Todos nós, individualmente, possuímos traços que nos realçam a persecutoriedade. Alguns um pouco mais. E líderes políticos não escapam, obviamente, a estes traços. Alguns um pouco mais, evidentemente. O ex-presidente Lula, me parece, usou e abusou desse estilo. Não o condeno, afinal, é o seu estilo de atuação na política. Nem diria que foi sempre assim. Um olhar mais detido sobre a evolução de sua postura e discurso políticos mostra que ele transformou-se com o tempo. Mudança significativa, porém, aconteceria no auge da conjuntura crítica do escândalo do mensalão, quando passaria a adotar, de forma frequente, as linhas deste estilo carismático/paranóico. Mas, isso é assunto pra outra conversa.

O interessante é que para manter estas fantasias o líder carismático/paranóico precisa tensionar a sociedade, num permanente conflito entre “nós x eles”. Ele "movimenta" as relações sociais a um ponto tal de conflito que, se não ameaça, por vezes desqualifica e deslegitima, as instituições democráticas. É nesse estímulo ao "conflito permanente" que o líder carismático/paranóico tenta apropriar-se do conceito de "povo" (o único conceito legítimo para ele). Ele se infiltra, profundamente, então, no imaginário popular.

Não se trata, portanto, de um estilo de atuação "essencialmente" democrático. Aliás há muito o que se conversar sobre essa tal "essência" da Democracia. Mas, é decisivo, então, sustentar-se a capacidade crítica, oferecer uma nova possibilidade de recontar a história do país, manter as instituições o máximo livres e independentes. Ou atribuímos à democracia um valor universal, onde o "povo" é transformado em "cidadão" (e não estou dizendo meramente "consumidor"), ou continuaremos nos apegando a “messias” e “salvacionices”, mantendo a nossa sina, como bem assinalada por Moneygrand. 

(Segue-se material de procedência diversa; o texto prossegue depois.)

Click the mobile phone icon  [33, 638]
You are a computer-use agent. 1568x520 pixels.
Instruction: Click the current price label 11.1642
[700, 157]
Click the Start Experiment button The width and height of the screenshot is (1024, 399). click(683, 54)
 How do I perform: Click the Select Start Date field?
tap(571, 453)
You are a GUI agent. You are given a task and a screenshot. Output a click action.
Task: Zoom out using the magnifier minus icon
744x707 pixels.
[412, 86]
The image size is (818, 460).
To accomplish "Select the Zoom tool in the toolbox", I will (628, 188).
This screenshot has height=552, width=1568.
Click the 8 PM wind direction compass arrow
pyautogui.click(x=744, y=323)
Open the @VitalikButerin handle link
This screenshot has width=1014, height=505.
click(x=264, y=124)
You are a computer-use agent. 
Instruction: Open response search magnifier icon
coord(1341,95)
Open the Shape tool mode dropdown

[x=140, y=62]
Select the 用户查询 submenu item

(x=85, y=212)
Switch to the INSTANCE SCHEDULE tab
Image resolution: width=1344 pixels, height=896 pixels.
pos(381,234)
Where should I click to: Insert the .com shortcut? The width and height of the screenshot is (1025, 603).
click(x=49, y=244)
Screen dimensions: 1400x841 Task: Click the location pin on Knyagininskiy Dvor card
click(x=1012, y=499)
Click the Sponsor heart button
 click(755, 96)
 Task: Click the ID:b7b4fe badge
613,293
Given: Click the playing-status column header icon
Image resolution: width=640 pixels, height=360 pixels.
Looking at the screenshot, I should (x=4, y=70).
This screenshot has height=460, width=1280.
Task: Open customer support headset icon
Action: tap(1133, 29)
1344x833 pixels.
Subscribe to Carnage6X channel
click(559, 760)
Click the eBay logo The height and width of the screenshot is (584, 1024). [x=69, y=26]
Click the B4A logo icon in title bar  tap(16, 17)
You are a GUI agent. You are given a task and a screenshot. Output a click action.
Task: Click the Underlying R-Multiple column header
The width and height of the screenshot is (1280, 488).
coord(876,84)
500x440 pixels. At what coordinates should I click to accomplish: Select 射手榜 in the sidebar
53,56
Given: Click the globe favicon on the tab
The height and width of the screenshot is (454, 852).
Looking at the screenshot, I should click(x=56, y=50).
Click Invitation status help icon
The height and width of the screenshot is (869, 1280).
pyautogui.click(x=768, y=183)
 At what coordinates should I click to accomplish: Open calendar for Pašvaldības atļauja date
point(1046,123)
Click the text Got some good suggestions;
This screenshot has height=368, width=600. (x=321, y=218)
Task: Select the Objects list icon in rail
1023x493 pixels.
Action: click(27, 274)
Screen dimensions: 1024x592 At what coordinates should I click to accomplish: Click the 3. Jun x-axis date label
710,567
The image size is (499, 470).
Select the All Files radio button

Olhar, então, para o estilo de atuação dos governantes, e seus pormenores discursivos, pode dar ao campo da política um especial interesse. Neste caso, o que se percebe é um conjunto de fantasias que povoam o líder carismático/paranóico. Moneygrand conclui sua análise lembrando que há uma chance de dispensarmos estes "Messias" mas, desde que comecemos mesmo a "desconfiar que nada neste mundo de Deus pode ser resolvido paulatinamente, a não ser por todos e cada um".